▶ _Page extract_
━━━━━━━━
Currently, treatment revolves around managing the symptoms and making the child as comfortable as possible.
Dr Erwin points out that the disease typically goes away on its own between 7 and 10 days.
OKAY, BUT CAN WE PREVENT THE DISEASE FROM AFFECTING US OR OUR CHILDREN, THEN?
Unfortunately, we currently have no means to fully prevent hand, foot, and mouth disease from happening to us or our children.
SOMEONE AT HOME HAS THIS DISEASE. WHAT SHOULD WE DO?
Dr Erwin advises the following:
- Be extra careful and limit contact with the infected individual.
- Practice good hand hygiene. Wash or disinfect hands regularly, especially after caring for an infected child. It’s also good to wipe down common areas, such as the living and dining areas, as well as commonly handled objects such as toys, doorknobs, etc with disinfectant.
- Don’t share food and eating utensils.
- Avoid touching the eyes or nose.
Do the above up to 10 days after the infected individual started showing symptoms.
If your child is confirmed by a doctor to have hand, foot, and mouth disease, it is prudent to have the child stay at home to avoid passing the infection on to others.
WHAT CAN PARENTS DO TO HELP PROVIDE THE BEST TLC TO A CHILD WITH HAND, FOOT, AND MOUTH DISEASE?
Dr Erwin advises the following:
- The paediatrician will prescribe appropriate medications for fever, pain relief, and reduction of inflammation of mouth ulcers. Parents wishing to use medications outside of the doctor’s prescription should consult the paediatrician first.
- Give the child easy-to-swallow foods, such as soups and porridges.
- Have the child drink plenty of fluids to avoid getting dehydrated. Offer them their favourite drinks or juices.
- For painful mouth ulcers, consider using cold treats such as ice cream, jelly, and yoghurt to provide soothing pain relief. Parents can also consider alcohol-free mouth rinses and oral gels for the child.
- Have the child shower or bathe regularly, as this will help soothe their sores. Avoid using harsh soaps and body scrubs on the child, as these may irritate their skin further.
- Afterward, apply a towel gently to dry the child, to avoid breaking the blisters on the child’s skin. harsh soaps and scrubs that further irritate the skin.
- If the child’s sleeping area has air-conditioning, switch it off at night. This is because air conditioning can create a dry environment that will reduce the child’s saliva production. This can cause the child’s mouth ulcers to hurt more.
- If cooling is needed, such as due to hot weather, a humidifier or even just leaving a bowl of water in the room can prevent an excessively dry environment from forming.
- If the child can’t sleep or rest due to pain, consult the paediatrician about the use of a pain reliever at night.
━━━━━━━━
▶ _Provided material_

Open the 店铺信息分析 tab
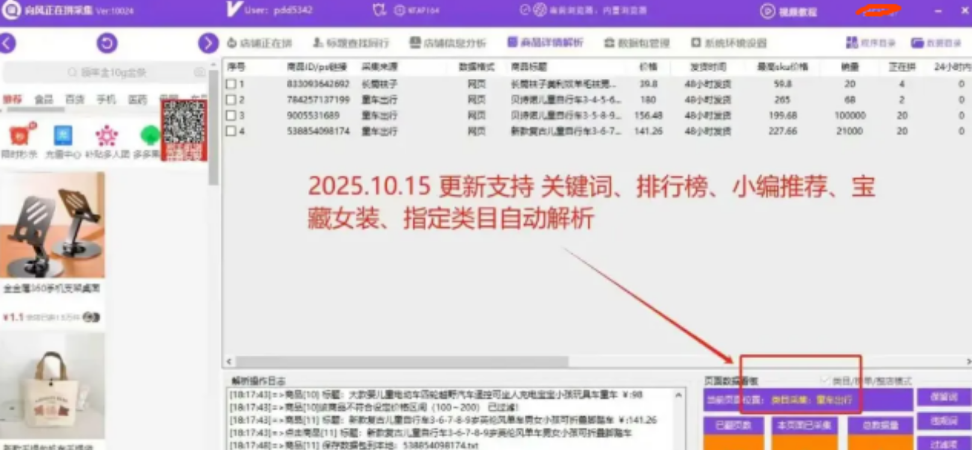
━━━━━━━━
▶ _Required work_
In the hand, foot, and mouth disease text, how long does the disease typically take to go away on its own?

▶ _Result of the exercise_
Between 7 and 10 days.